__Textauszug__:
Während die meisten Fans am Morgen zurückgeflogen seien, gilt wegen der verbleibenden Maccabi-Anhänger in Amsterdam bis auf Weiteres eine Notstandverordnung: Sämtliche Demonstrationen sind verboten, zudem gilt ein vorübergehendes Verhüllungsverbot und von Gegenständen, die die öffentliche Ordnung stören könnten.

Das ist passiert

Nach Darstellung der Amsterdamer Polizei stiessen Fans des israelischen Clubs mit pro-palästinensischen Jugendlichen nach dem Spiel zusammen. Reporter des Amsterdamer TV-Senders AT5 berichteten, pro-palästinensische Demonstranten hätten Maccabi-Fans mit Stühlen beworfen, als diese vom Stadion am späten Donnerstagabend ins Zentrum zurückkehrten. Mobile Einsatzkräfte der Polizei hätten die Israelis abgeschirmt und mit Bussen in ihre Hotels begleitet.

__Bereitgestellte Daten__:
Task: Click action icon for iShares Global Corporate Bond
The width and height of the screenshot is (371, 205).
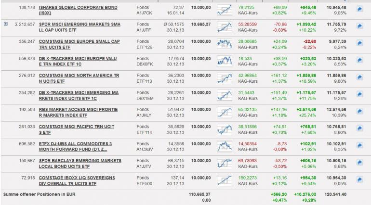Action: pos(359,9)
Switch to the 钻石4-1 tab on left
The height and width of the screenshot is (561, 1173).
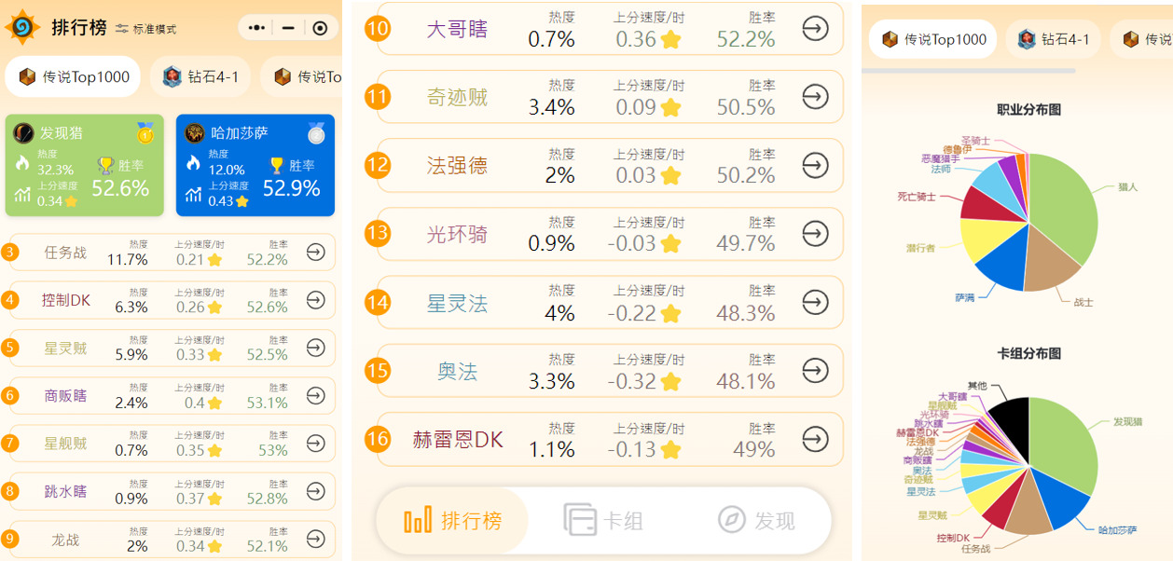pos(200,76)
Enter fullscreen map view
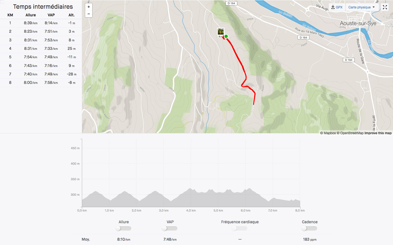This screenshot has width=393, height=245. (x=385, y=7)
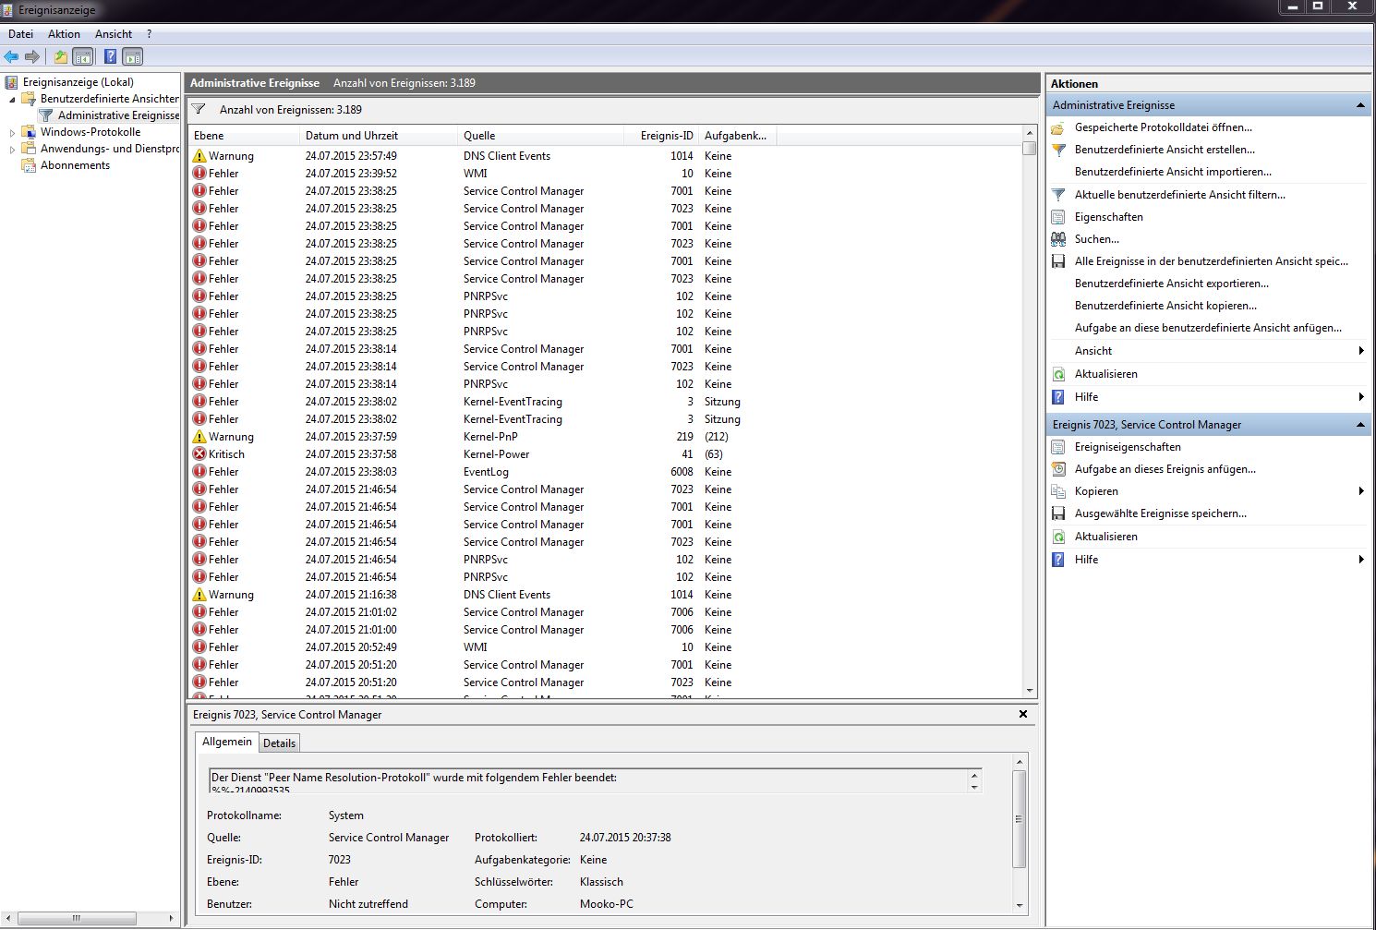Switch to the Details tab

pyautogui.click(x=279, y=743)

__Herausforderungen__:
1) Schreibe aus dem Textauszug den Abschnitt zwischen „Während die meisten“ und „Ordnung stören könnten.“ einschließlich dieser beiden Stellen wortgetreu ab.
2) Welche Orte nennt der Textauszug? Zähle alle auf.
3) Aus welchem Grund gilt laut Textauszug in Amsterdam bis auf Weiteres eine Notstandverordnung?
Die Einträge stehen in keinem Zusammenhang mit dem Textauszug.

__Lösungen__:
1)
Während die meisten Fans am Morgen zurückgeflogen seien, gilt wegen der verbleibenden Maccabi-Anhänger in Amsterdam bis auf Weiteres eine Notstandverordnung: Sämtliche Demonstrationen sind verboten, zudem gilt ein vorübergehendes Verhüllungsverbot und von Gegenständen, die die öffentliche Ordnung stören könnten.

2)
- Amsterdam
- das Stadion
- das Zentrum
- die Hotels

3) Die Notstandverordnung gilt wegen der Maccabi-Anhänger, die noch in Amsterdam geblieben sind. Die meisten Fans sind dagegen am Morgen zurückgeflogen.